══ Text under study ══

Things to Know Before Taking Out Franchise Financing Loan
Franchise loans are available for franchisees, but it's essential that you come armed with the following before approaching franchise financing lenders or a franchise financing company itself.
- Business and Personal Budgets: You will need to budget for the usual business expenses such as rental for the business premises, stock, salaries and wages, insurance, and other overheads. Then you must cover your salary and set an amount aside for unforeseen expenses. Set your goal for breaking even in the first year.
- Your Personal Net Worth: Net worth refers to how much capital you can access to invest in your franchise and tells franchisors and those in the franchise financing business how well you have managed your money historically.
- Financing Options: Do your best to know more or less what your financing needs and options will be. We will discuss these options in the next section.

═══
══ Records supplied ══

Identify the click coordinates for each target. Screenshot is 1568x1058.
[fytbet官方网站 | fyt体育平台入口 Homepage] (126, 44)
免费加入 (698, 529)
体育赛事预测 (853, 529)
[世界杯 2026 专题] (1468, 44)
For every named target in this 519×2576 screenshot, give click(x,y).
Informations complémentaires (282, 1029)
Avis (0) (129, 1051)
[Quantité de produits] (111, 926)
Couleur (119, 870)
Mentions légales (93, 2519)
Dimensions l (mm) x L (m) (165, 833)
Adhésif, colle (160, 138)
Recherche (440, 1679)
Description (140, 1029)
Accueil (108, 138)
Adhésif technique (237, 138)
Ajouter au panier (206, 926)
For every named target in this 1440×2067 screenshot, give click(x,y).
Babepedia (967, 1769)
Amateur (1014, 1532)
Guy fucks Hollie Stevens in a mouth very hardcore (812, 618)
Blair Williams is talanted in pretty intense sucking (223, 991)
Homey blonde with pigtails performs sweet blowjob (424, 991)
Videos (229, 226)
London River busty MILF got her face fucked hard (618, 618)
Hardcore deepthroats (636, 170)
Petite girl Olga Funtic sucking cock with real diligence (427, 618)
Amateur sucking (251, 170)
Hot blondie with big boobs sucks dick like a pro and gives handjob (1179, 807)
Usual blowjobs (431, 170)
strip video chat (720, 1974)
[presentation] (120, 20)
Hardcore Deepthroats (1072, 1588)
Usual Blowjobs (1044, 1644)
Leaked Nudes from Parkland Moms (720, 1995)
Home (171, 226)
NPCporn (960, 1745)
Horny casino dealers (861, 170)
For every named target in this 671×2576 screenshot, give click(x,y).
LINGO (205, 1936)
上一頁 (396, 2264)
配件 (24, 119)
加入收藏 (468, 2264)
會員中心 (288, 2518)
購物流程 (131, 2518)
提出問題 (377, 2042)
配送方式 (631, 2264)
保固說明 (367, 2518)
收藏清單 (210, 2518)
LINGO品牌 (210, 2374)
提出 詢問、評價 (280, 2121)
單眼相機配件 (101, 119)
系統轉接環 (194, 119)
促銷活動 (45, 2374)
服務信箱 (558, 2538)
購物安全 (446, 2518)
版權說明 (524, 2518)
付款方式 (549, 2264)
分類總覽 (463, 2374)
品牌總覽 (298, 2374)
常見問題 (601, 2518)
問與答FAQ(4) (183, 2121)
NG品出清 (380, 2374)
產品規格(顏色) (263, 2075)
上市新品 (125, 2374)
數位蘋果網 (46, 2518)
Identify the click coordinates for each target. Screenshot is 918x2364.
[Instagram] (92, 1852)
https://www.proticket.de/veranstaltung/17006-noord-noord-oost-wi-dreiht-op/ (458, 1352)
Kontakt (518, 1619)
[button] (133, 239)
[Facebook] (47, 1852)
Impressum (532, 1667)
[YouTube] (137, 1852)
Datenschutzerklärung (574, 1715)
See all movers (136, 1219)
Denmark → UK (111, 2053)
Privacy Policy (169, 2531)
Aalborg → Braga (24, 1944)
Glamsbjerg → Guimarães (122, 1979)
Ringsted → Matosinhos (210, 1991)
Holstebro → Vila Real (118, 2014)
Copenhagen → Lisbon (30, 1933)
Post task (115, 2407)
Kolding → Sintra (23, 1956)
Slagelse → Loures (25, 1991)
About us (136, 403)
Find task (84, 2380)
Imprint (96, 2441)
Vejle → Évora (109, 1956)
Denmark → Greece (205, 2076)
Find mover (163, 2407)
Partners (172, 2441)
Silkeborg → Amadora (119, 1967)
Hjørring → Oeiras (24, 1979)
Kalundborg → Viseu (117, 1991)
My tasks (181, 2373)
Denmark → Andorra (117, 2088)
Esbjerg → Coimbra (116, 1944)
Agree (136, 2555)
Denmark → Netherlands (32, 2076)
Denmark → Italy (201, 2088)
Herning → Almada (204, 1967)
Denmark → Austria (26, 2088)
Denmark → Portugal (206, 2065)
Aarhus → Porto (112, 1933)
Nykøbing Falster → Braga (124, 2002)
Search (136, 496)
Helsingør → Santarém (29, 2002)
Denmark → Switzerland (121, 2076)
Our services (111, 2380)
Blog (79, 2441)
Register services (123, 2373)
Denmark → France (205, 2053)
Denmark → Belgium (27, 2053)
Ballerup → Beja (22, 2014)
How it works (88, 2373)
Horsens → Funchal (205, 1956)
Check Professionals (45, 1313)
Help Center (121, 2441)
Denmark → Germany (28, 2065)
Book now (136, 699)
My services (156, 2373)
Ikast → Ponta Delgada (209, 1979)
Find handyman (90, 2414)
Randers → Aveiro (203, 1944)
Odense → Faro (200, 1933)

═══

Using the franchise financing text, explain in one to three sentences why an applicant's personal net worth matters to franchisors and franchise financing lenders.

• [Answer for the task] Personal net worth refers to how much capital the applicant can access to invest in the franchise. It matters because it tells franchisors and those in the franchise financing business how well the applicant has managed money historically.